KERSTIN VIKMAN, BJÖRN CARLSSON, HÅKAN BILLIG and STAFFAN EDÉN

Department of Physiology, University of Göteborg S-400 33 Göteborg, Sweden

Address all correspondence and requests for reprints to: Dr. Staffan Edén, Department of Physiology, University of Göteborg, P.O. Box 33031, S-400 33 Göteborg, Sweden.

Abstract

The effects of hypophysectomy and hormonal replacement therapy on GH receptor (GH-R) gene expression was studied in rat adipose tissue with a cRNA probe corresponding to the amino-terminal of the hepatic GH-R. Male Sprague-Dawley rats, 50–65 days of age, were used. In all fat depots tested (epididymal, retroperitoneal, and sc), two transcripts with an estimated size of 4.0 and 1.2 kilobases (kb), respectively, were detected. An intermediate-size transcript (2.6 kb) was sometimes observed. Also, isolated adipocytes and adipocyte precursor cells from the epididymal fat pad expressed these GH-R transcripts. The pituitary dependence of GH-R gene expression was analyzed in epididymal fat. Hypophysectomies were performed at 50 days of age, and the rats were then given replacement therapy with L-T4 (10 µg/kg·day) and hydrocortisone (400 µg/kg·day). Hypophysectomy decreased the abundance of both the 4.0 and the 1.2-kb transcripts, an effect that in part was restored by GH treatment.
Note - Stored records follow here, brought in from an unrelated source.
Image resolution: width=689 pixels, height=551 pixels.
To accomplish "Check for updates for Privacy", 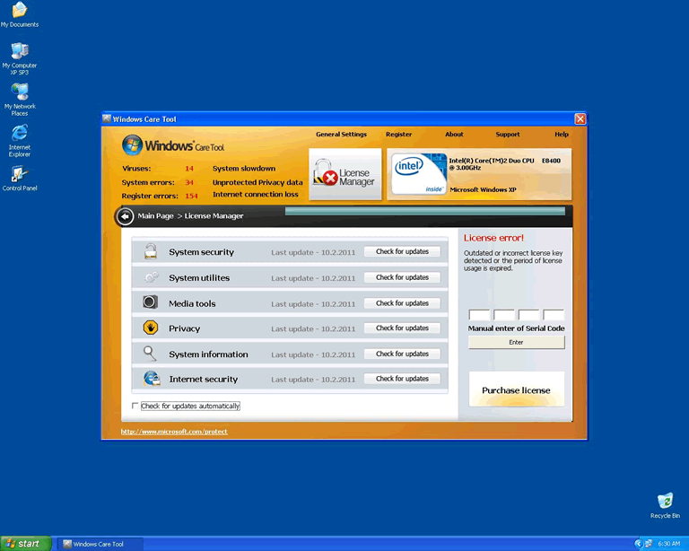I will (402, 328).
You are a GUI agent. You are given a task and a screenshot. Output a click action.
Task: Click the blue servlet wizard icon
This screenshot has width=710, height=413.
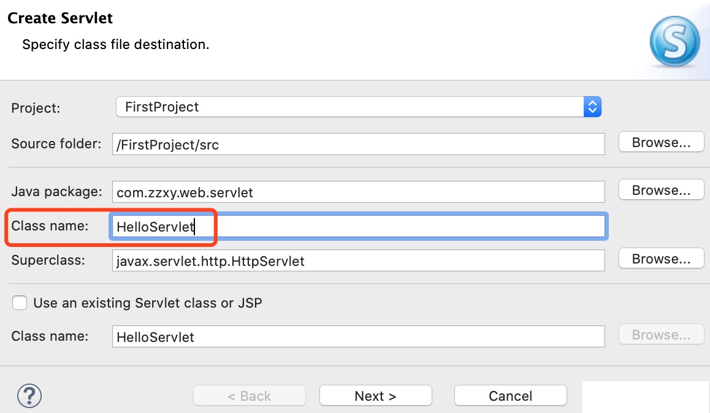click(674, 42)
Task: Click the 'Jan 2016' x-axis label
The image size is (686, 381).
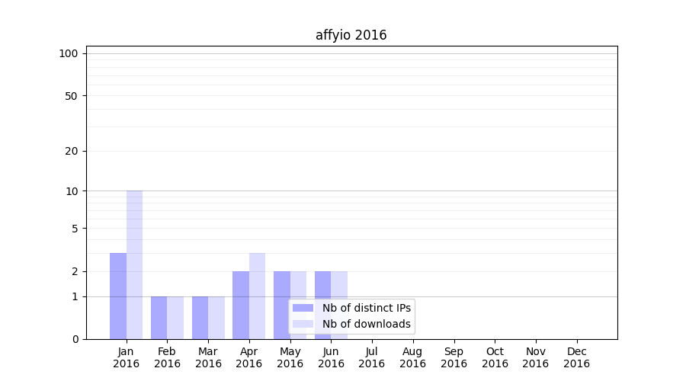Action: (126, 357)
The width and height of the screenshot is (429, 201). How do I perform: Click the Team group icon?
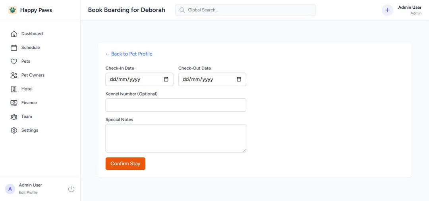(14, 117)
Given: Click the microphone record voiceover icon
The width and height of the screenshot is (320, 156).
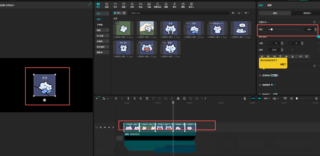Looking at the screenshot, I should [244, 98].
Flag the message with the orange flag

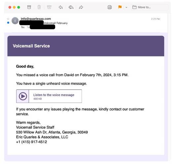pyautogui.click(x=120, y=7)
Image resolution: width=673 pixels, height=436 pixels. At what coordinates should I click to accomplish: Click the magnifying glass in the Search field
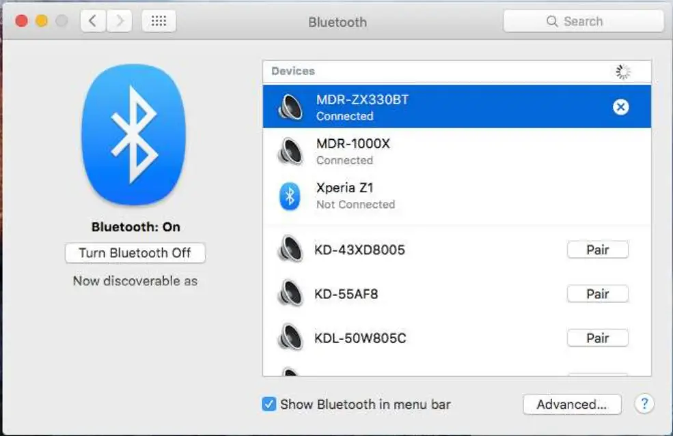(x=551, y=21)
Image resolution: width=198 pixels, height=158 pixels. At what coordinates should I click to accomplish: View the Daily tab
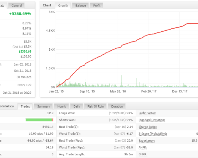coord(77,106)
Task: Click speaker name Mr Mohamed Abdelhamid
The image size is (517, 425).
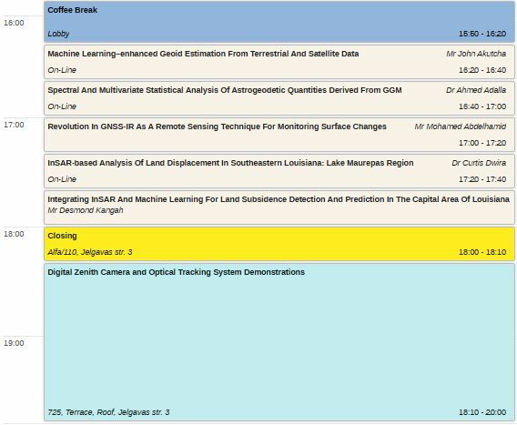Action: pos(461,126)
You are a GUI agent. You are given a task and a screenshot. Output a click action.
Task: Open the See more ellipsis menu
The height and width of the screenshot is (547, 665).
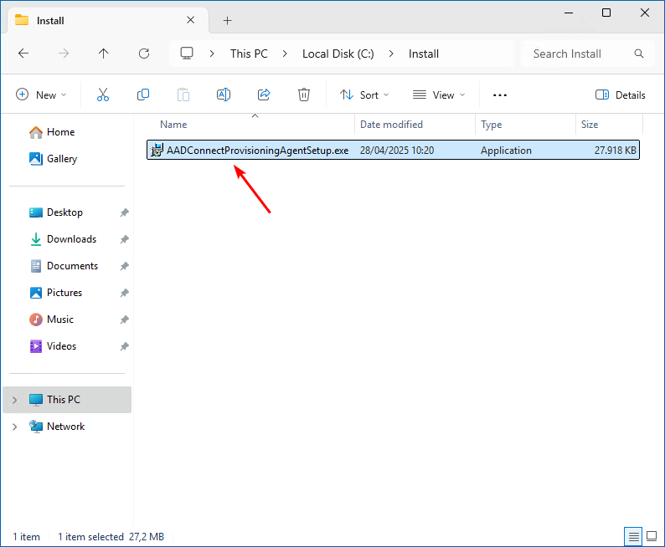coord(500,95)

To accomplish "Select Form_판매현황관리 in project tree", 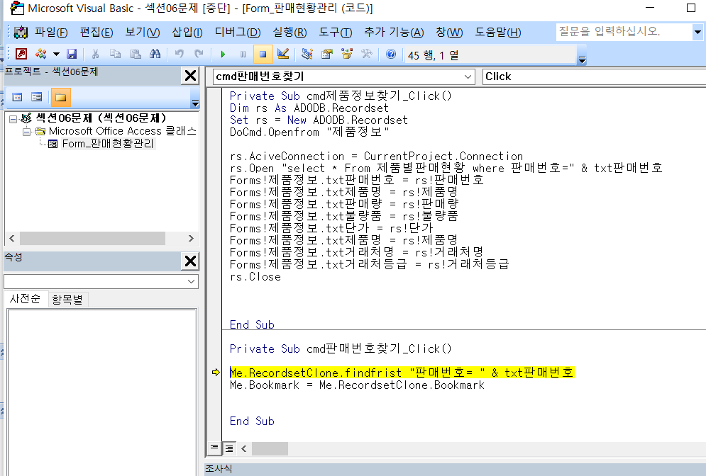I will point(107,144).
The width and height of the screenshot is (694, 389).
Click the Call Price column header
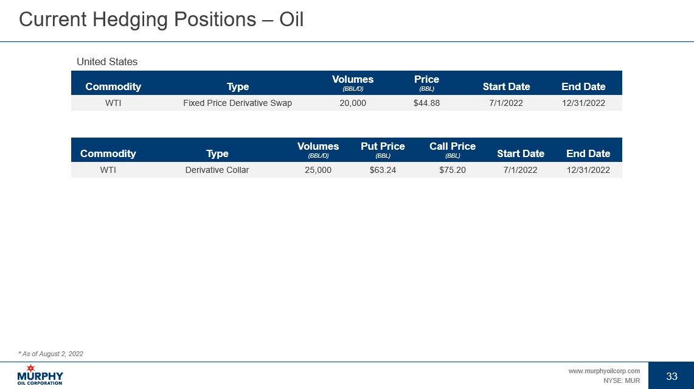453,147
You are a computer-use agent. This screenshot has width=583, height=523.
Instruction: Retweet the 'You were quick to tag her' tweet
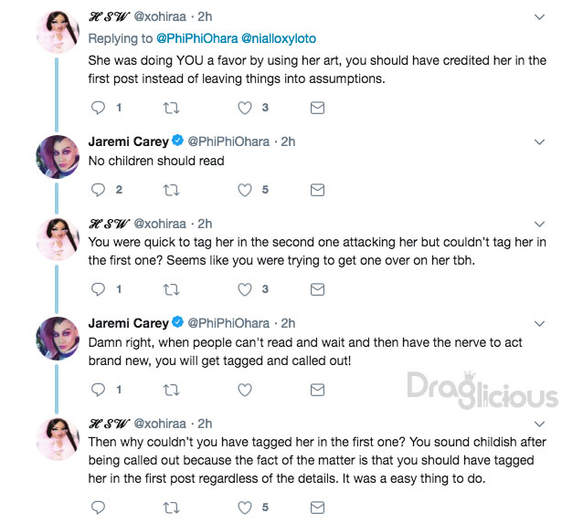(172, 289)
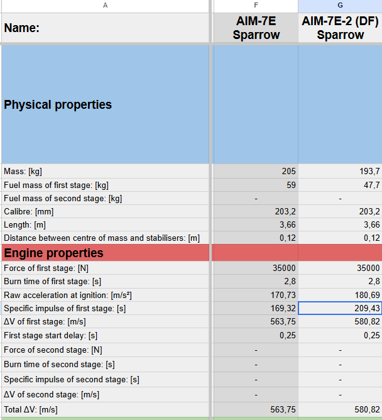Click the AIM-7E mass value 205
The image size is (382, 420).
click(x=256, y=171)
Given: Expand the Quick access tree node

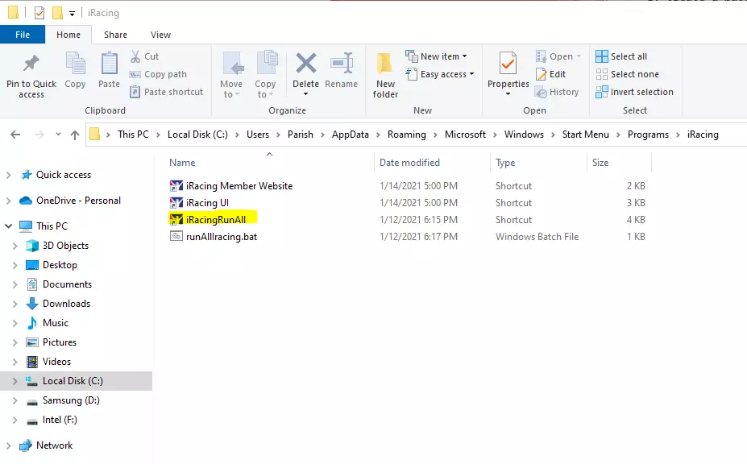Looking at the screenshot, I should [x=9, y=175].
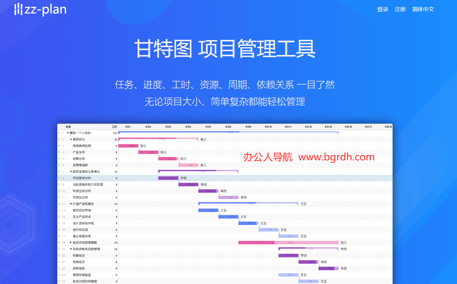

A solution hybridization RNase protection assay was then used to further characterize the effect of GH treatment of hypophysectomized rats on GH-R gene expression. A single injection of human GH (100 µg/rat) increased GH-R mRNA levels within 1 h, and maximal levels were reached between 3–12 h after the injection. The increase in GH-R mRNA levels was dose dependent and was observed also after prolonged treatment (1 or 5 mg/kg·day for 6 days) with bovine GH.

These results confirm that GH-R mRNAs are present in rat adipose tissue from different fat depots. GH-R transcripts of the same estimated size were detected in isolated adipocytes and adipocyte precursor cells. Furthermore, the results show that there is a rapid and GH-dependent regulation of GH-R mRNA levels in adipose tissue. (Endocrinology 129: 1155–1161, 1991)

Footnotes

* This research was supported by the Swedish Medical Research Council (Grant 8269), Nordisk Insulinfond, the Göteborg Medical Society, the Faculty of Medicine, University of Göteborg, and the Swedish Society of Medical Research.

Received December 26, 1990.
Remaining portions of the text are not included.